Сквозь зеркала и отражения - страница 2



Архаров входит в единственный на всю деревню кабак. Точнее – днем магазин, вечерами рюмочная. По краям, на грубо сколоченных лавках, за столами – местное старичье да ханурики. Архаров всю дорогу до кабака считал смены и не просчитался. Лера за прилавком и с теплой улыбкой кивает ему (всякий раз боится ее не застать). Лера еще молода, а уж о внешнем и говорить нечего, так что ее задержка в любимой Архаровым глуши ему удивительна. Он медленно подбирается, подтаскивает себя к мысли, что, может, и Лере эта глушь родная. Может, и она от чего-то отодвигается. Но Архаров не спешит с выводами, так как при разверстке скороспелых дальнейших действий со своей стороны боится просчитаться. Так уже раньше случалось.

Последняя стайка старушек, насплетничавшись вдоволь, уходит. Лера приглушает свет и, несколько напрягшись лицом, включает музыкальный центр под прилавком. Архаров подливает в кофе коньяка и кладет на стол блокнот. Без букв подолгу нельзя.

Не получалось писать с момента приезда Журавлева, и Архаров чувствовал, как в нем нарастала, распространялась пустота. В пустоте ухали слова Журавлева, позвякивало раздражение и подвывал страх утратить голос. Это тоже знакомо Архарову. Однажды не писал десять лет. Страшное, темное, пьяное время. Шабашил по лесам – зверея. Будто фонарь без батарейки.

В кабак вваливаются четверо незнакомых. Вернее, происхождение их известно Архарову – «черные лесорубы». В сезон много таких наезжает на незаконное, до излова. Архаров и сам, в те десять лет, промышлял мерзким. Рубщики обычно не засвечиваются в деревне, но Лера – достаточная причина, чтоб рискнуть и покуражиться. Устраивают свои небритые испитые морды за столом, и пока вполне себе тихие. После дневной валки слух устает от визга бензопил, и сейчас мужики расслабляют уши лирикой шансона из музцентра, а утробы – водкой. Архаров, обменявшись с ними упругими жесткими взглядами, возвращается к блокноту.

– А еще про молодежь нельзя забывать! – с порога начинает Журавлев, разглядев Архарова. Редактор в несколько разобранном состоянии. В старой архаровской фуфайке, из кармана которой торчит бутылка. Присаживается за стол. Архаров убирает блокнот и закуривает. – Самый сложный сегмент! Молодежь сейчас совсем не читает! Интернет, брат!

– Не так громко, – говорит ему Архаров, поглядывая за его спину на лесовиков и на Леру.

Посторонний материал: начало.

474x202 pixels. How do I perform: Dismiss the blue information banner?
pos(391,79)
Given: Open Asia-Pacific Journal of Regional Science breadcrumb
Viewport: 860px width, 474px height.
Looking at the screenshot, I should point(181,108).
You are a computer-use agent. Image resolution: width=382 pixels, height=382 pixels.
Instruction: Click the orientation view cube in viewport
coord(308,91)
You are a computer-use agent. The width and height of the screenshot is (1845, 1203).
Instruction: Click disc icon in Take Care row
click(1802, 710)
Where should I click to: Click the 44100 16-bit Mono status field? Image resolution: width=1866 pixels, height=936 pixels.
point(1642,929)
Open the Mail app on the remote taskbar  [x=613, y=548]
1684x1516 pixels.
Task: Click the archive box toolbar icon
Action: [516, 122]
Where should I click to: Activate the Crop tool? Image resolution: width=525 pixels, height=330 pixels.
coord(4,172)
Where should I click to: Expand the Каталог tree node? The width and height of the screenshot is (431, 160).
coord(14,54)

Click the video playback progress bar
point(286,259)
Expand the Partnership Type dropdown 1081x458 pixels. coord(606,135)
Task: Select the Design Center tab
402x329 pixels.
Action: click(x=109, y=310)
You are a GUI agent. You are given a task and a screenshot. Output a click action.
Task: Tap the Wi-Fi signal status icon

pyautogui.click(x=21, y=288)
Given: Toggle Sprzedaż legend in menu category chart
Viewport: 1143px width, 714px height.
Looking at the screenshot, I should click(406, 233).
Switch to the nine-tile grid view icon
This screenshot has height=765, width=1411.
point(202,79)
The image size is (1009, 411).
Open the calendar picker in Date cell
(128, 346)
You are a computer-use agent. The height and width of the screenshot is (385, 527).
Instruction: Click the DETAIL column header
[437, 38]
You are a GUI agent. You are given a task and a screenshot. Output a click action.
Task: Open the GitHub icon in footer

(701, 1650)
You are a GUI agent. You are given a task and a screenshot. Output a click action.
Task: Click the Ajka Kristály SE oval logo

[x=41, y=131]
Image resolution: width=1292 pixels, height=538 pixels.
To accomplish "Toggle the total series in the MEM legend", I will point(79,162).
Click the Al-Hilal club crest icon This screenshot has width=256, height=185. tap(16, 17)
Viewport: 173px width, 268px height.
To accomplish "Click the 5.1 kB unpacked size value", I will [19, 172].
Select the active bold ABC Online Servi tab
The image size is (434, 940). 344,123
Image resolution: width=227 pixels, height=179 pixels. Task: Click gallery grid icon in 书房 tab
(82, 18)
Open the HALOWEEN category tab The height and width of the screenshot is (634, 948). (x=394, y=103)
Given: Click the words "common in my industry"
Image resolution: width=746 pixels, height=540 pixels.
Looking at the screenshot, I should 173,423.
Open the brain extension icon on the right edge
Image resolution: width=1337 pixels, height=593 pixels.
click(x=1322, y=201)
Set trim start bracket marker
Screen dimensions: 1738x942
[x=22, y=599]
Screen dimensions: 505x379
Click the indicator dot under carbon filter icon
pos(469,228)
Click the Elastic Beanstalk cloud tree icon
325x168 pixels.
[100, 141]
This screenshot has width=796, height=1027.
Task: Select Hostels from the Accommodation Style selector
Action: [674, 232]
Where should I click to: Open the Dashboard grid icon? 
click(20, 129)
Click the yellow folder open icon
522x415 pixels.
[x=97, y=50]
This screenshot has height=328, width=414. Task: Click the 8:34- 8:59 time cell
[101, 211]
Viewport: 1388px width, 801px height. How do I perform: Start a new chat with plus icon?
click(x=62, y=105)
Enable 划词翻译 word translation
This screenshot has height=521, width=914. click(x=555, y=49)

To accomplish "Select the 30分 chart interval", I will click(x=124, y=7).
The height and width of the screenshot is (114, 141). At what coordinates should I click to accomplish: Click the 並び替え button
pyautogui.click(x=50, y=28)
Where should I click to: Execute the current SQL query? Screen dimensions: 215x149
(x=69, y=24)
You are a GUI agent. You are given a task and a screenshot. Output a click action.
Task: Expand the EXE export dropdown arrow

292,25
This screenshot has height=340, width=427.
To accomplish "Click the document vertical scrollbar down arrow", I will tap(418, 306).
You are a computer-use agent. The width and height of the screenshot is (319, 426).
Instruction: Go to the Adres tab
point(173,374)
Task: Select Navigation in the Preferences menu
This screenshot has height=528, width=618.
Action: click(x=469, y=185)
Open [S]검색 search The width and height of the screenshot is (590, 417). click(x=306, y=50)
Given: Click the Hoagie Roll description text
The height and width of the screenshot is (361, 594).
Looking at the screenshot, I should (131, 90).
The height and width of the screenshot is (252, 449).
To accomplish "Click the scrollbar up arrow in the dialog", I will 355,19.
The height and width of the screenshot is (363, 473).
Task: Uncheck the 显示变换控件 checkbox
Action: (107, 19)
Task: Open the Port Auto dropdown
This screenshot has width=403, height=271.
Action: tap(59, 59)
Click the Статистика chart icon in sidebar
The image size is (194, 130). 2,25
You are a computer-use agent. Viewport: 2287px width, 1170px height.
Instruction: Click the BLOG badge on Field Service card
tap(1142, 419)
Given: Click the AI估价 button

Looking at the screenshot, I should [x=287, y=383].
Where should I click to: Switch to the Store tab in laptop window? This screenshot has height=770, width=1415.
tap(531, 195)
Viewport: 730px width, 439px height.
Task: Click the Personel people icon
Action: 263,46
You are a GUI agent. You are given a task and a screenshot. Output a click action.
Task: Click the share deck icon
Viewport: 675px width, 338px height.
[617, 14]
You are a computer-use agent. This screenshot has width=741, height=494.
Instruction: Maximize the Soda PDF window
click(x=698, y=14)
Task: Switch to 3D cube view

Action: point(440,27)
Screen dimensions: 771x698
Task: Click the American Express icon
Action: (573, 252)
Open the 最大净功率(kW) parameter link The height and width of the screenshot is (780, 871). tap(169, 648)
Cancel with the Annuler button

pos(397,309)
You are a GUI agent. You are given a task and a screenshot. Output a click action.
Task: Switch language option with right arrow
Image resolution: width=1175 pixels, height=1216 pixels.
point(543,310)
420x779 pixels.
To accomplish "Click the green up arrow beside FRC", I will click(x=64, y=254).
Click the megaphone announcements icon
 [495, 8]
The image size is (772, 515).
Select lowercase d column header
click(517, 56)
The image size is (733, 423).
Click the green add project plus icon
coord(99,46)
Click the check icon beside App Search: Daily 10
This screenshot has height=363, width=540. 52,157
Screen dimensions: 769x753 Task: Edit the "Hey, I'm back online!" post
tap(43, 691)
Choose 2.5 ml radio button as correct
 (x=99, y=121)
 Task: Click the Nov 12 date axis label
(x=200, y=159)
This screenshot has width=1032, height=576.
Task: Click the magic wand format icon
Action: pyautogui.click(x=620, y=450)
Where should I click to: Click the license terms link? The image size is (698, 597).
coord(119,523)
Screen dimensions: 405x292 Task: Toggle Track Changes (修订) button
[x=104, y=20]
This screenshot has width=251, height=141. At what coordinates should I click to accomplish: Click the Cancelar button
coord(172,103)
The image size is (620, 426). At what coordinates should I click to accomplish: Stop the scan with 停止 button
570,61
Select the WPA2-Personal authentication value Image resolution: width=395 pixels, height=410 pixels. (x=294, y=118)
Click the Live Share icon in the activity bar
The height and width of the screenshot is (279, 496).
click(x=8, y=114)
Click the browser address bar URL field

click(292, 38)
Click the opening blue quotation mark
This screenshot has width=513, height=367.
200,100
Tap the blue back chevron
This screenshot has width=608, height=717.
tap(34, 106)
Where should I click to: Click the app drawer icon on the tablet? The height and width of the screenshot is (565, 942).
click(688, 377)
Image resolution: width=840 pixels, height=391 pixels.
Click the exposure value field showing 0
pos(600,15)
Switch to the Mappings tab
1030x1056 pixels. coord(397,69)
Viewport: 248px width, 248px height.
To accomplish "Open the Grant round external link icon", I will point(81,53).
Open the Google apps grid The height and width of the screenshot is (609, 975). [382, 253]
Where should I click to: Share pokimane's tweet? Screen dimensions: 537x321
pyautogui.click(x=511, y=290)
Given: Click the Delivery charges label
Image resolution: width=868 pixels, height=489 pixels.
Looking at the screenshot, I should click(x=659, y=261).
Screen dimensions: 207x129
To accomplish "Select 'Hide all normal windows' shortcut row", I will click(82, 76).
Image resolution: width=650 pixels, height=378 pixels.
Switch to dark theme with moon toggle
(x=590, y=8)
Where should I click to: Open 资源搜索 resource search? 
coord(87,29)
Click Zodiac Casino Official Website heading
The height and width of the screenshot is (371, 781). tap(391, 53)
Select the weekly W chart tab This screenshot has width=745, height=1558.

– Да-да… а что это за дрянь играет?! Так о чем это я… да… Молодежь сейчас, как Клондайк. Там, брат, столько золота. Надо только способы добычи подобрать. Все над этим бьются. Заберешь их – заберешь будущее. Да и поинтересней в смысле поклонниц, хе-хе. Пришлось поездить по фестивалям для начинающих, и могу сказать, что намного поинтересней, если понимаешь, о чем я.

У Журавлева всклокочены волосы. Нездоровый цвет лица, в котором багровое послебанное замешано с бледным отходным. Несмотря на фуфайку и болотники, он заметно выделяется, как шампиньон в шарабане с лесным грибным сбором. Архаров не поддерживает его с водкой, потягивая кофеек и посматривая по сторонам. Лесорубы становятся громче. Матерок набухает хмелем. Они попеременно подходят к стойке и, забирая заказное, подолгу кадрятся к Лере. Пока все пристойно, без протягивания через стойку ручищ, без раздражения несговорчивостью. Лера молодец – вежливая улыбка, но строгость во взгляде. Журавлев тоже обращает на нее внимание. Все чаще делает паузы, совершая корпусом пол-оборота в ее сторону.